In between the 1960s offense, the Warriors were busy fouling (some questionable ones) and giving up open jumpers to Roy Hibbert. Even though he hit them, it was still solid defense and a couple late stops kept this from getting away (a far cry from the Raptors game).

I didn't mind this play that much. The Pacers refused to double (the right move), instead trusting Lance Stephenson with the defensive assignment on Barnes. Barnes easily backs him down (bigger, hence mismatch, hence isolation, hence Jackson will call this every time trope) but misses the short fadeaway jumper. Still adjusting to the speed and strength of the NBA game, one would think Barnes would be able to hit this shot next season or sooner than that. It's not as ideal as a spot-up Thompson jumper but I, weirdly enough, have more confidence in this shot than an off-balance Thompson midrange pull off a pindown. Because I am a fool.
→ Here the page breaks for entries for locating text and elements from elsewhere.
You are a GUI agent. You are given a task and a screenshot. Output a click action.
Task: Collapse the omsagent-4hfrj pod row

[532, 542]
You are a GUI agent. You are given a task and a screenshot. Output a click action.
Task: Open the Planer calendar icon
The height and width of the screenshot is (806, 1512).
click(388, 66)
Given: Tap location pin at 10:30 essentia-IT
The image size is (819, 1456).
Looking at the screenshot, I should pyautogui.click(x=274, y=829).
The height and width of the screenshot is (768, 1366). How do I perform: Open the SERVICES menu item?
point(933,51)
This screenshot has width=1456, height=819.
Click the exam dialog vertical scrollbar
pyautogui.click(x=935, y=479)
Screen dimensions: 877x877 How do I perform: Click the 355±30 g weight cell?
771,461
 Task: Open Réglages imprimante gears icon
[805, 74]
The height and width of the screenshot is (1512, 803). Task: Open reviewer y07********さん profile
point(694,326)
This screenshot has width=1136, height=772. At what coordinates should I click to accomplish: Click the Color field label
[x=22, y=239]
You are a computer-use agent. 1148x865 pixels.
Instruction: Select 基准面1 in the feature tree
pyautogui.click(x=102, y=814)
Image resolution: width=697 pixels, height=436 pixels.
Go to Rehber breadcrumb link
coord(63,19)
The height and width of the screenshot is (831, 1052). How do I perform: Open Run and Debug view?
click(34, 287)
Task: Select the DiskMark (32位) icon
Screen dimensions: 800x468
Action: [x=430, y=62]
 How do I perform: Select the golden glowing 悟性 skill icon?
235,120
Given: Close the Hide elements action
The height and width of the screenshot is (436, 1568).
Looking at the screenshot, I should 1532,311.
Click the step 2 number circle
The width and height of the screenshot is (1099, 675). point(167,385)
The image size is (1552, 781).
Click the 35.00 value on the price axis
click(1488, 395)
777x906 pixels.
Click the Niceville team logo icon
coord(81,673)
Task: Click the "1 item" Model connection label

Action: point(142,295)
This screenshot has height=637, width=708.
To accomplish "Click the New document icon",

Still, isolation.

At this point, Warriors Twitter were reverting back to the "WHY ISN'T ANDREW BOGUT IN AND DUNKING ON ROY HIBBERT?" thing. A classic, that one is.

I loved this play call, even if its one of the more simpler ones in anyone's playbook. Barnes sets a screen to free up Jermaine O'Neal to set up a pick-and-roll screen for Curry. Here's where the prefaced points come into play: the Pacers now have George on Curry and the Warriors don't have Bogut in the game to set hard screens. This is Indiana's PNR defense earlier in the game.

George Hill is not Paul George and Jermaine O'Neal is not Andrew Bogut. This, I am sure. At this point, Warriors fans were lamenting the amount of minutes played for Curry and blaming the turnovers and missed shots on fatigue and ALL MARK JACKSON'S FAULT AGAIN.

Later, the Warriors try something new with Iguodala handling the ball (and then dislocating his finger) and that didn't work when Curry was unable to come off screens. But Lee, now back in for Green, scored off a loose ball, and the ensuing offensive possession led to this:

Pacers announcers when O'Neal had the ball with no one within 800 feet of him, "This is a surprise here". No, it isn't. This is, in fact, 2001 again. Then Curry got the ball open on an out-of-bounds play and decided to pump-fake and step out of bounds, another classic play, though borne of French origins and was never, ever successful.

Also, David Lee enthusiastic fast-claps are the best.

Jackson made plenty of substitutions down the stretch (offense for defense and vice versa) so even though we might want to knock him for their stubborn trust, he had no issues playing Green and Steve Blake big minutes.

No matter, at this point, Utah is drafting Andrew Wiggins with the Warriors' number one overall selection.

Lastly,

HAHAHAHAHAHAHAHAAHAHAHAHAHAA. Warriors basketball is so fun.